Ahora a su hijo le interesaba llegar a la nota de corte, y nadie le iba a
preguntar su texto de la obra de teatro en la PAU. ¿Qué le digo al padre? ¿Le
salgo con sofismas? Evidentemente aquel hombre tenía razón. Y eso sería lo
primero a delimitar: ¿para qué queremos la escuela y la universidad? ¿Qué
objetivos debe cumplir? Aquí, como siempre, empezamos la casa por el tejado, o
hacemos lo típico de los neuróticos: tienes que enseñar y ser creativo; si
luego suspenden los alumnos, te sancionaré por ser un mal profesor, y si
aprueban te echaré en cara que no sólo de pan vive el hombre. Hagas lo que
hagas, está mal hecho.
Me he metido,
querido Nemo, en un berenjenal enorme. Ya no tengo nada que perder. La ventaja
de hacerte mayor es que puedes decir lo que quieras sin que tu sinceridad,
siempre dentro de unos límites, te cueste la vida, o el puesto de trabajo. Es
muy probable que algunas de las teorías que manejaban aquellas pobres personas,
los charlatanes de feria, fueran interesantes y fructíferas; pero de la forma
en que las presentaban resultaban todo lo contrario.
Por
deformación profesional si quieres, en cuanto llegaba alguno de los sofistas,
me fijaba enseguida en su forma de hablar. Y de verdad, me cansé de oír a gente
que me explicaba como dar una clase de lengua, diciendo “sentaros”,
“marcharos”, “iros”, “pa qué”,“salir por aquí”, “vamos pa lla”y otras lindezas
por el estilo. Al menos el bueno de Dulcamara, que creo que era calvo, no
vendía pócimas contra la alopecia.

*Tareas:*
a: Transcribe, por favor, todo lo que va del fragmento desde "Ahora a su hijo" hasta "está mal hecho.".
b: Responde sí o no a si cada afirmación concuerda con el fragmento y cita textualmente las palabras que lo deciden: (i) quien escribe considera que el padre tenía razón; (ii) Dulcamara vendía pócimas contra la alopecia; (iii) se afirma que hacerse mayor permite decir lo que uno quiera.

*Material extraído:*
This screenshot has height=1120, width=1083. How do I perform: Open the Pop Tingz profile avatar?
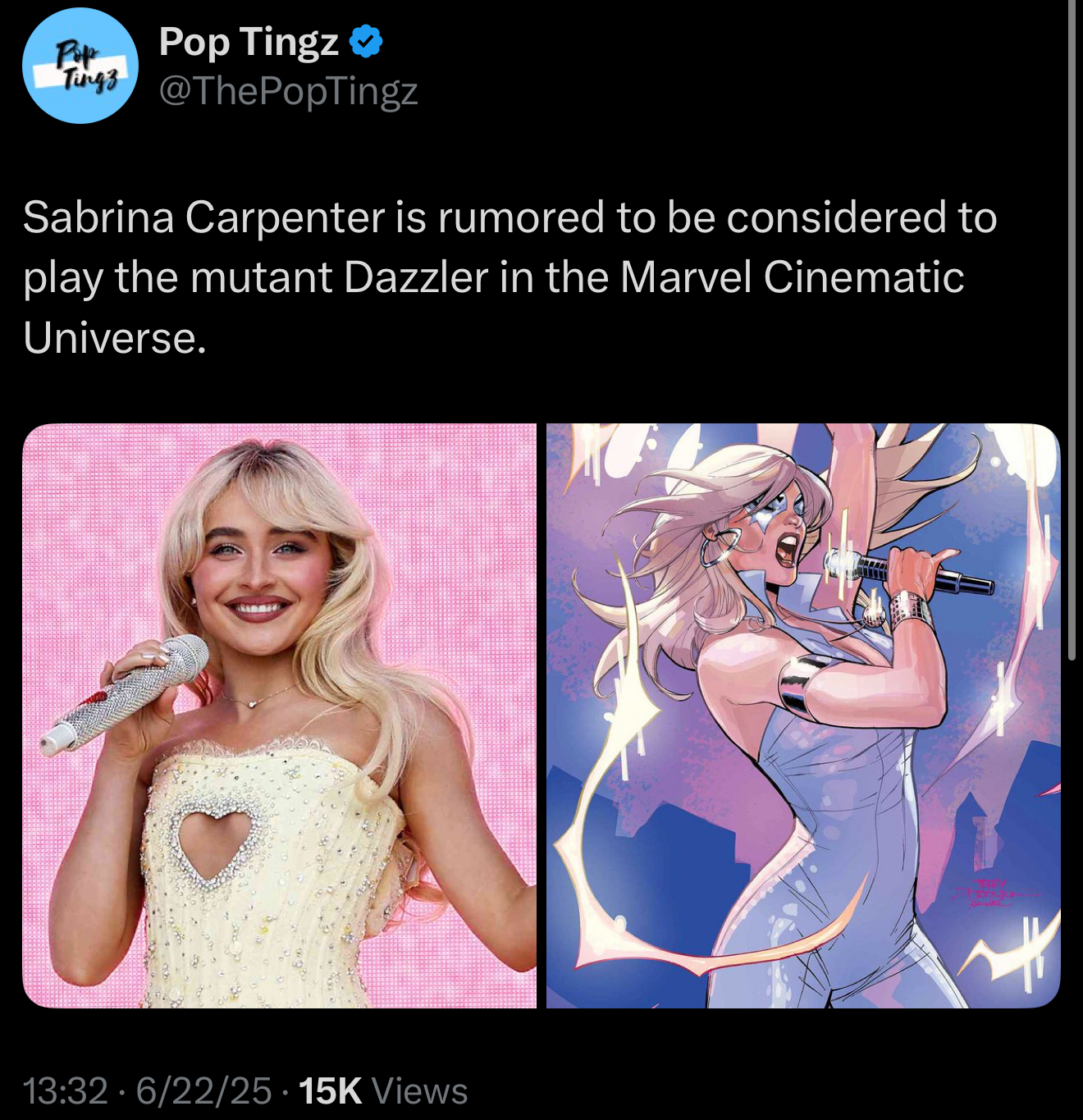coord(80,66)
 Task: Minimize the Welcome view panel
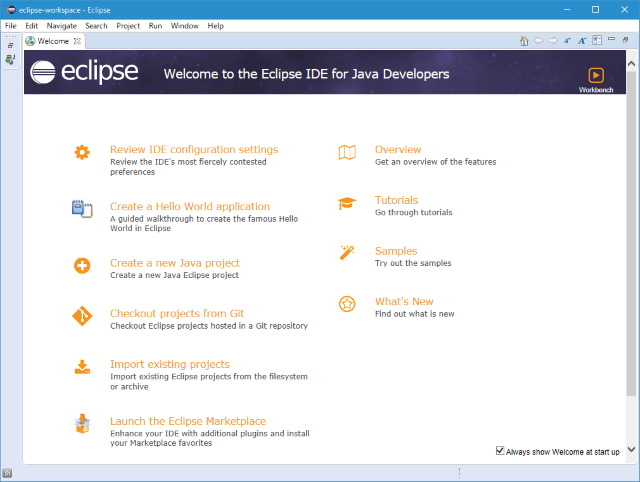[x=611, y=39]
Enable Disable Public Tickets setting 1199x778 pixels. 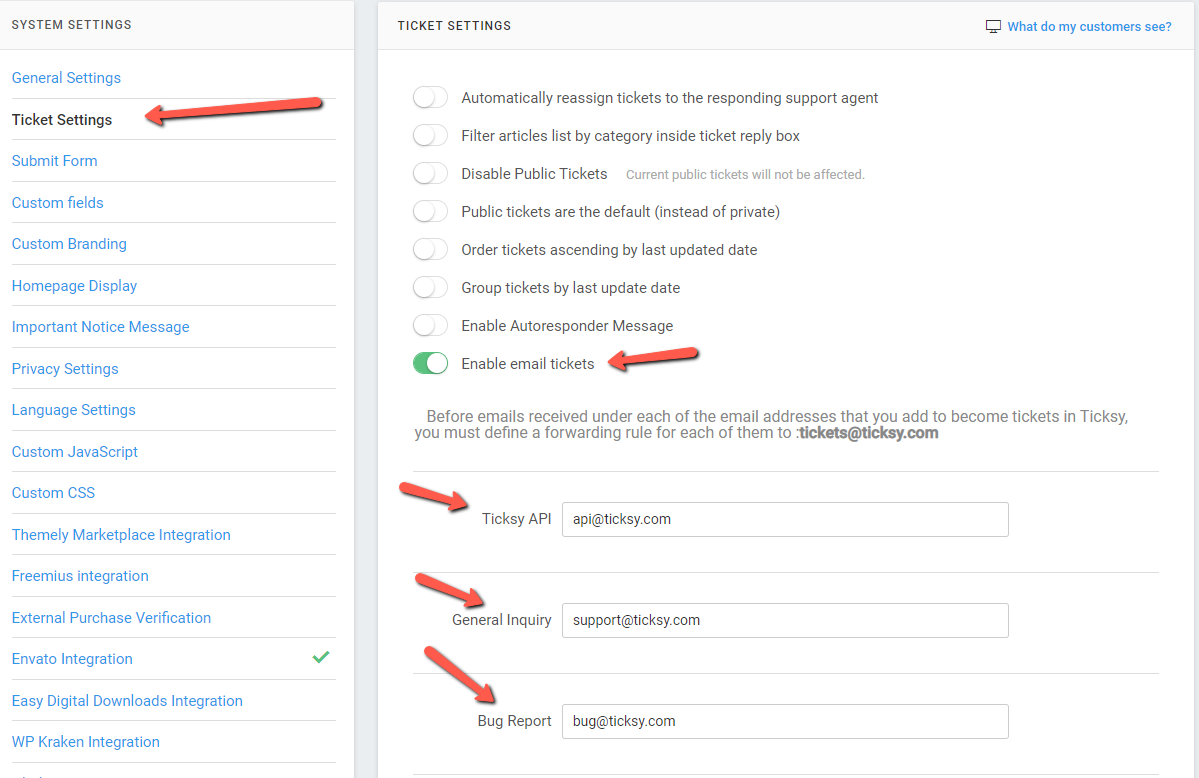coord(430,172)
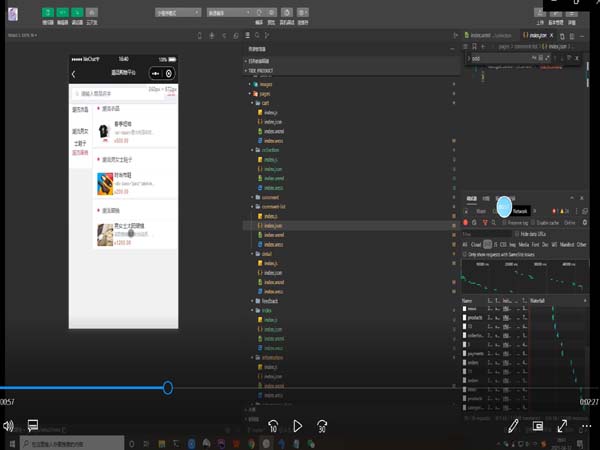Click the volume speaker icon

[x=9, y=425]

*Respuestas:*
a:
Ahora a su hijo le interesaba llegar a la nota de corte, y nadie le iba a
preguntar su texto de la obra de teatro en la PAU. ¿Qué le digo al padre? ¿Le
salgo con sofismas? Evidentemente aquel hombre tenía razón. Y eso sería lo
primero a delimitar: ¿para qué queremos la escuela y la universidad? ¿Qué
objetivos debe cumplir? Aquí, como siempre, empezamos la casa por el tejado, o
hacemos lo típico de los neuróticos: tienes que enseñar y ser creativo; si
luego suspenden los alumnos, te sancionaré por ser un mal profesor, y si
aprueban te echaré en cara que no sólo de pan vive el hombre. Hagas lo que
hagas, está mal hecho.

b:
(i) Sí: "Evidentemente aquel hombre tenía razón."
(ii) No: "Al menos el bueno de Dulcamara, que creo que era calvo, no vendía pócimas contra la alopecia."
(iii) Sí: "La ventaja de hacerte mayor es que puedes decir lo que quieras"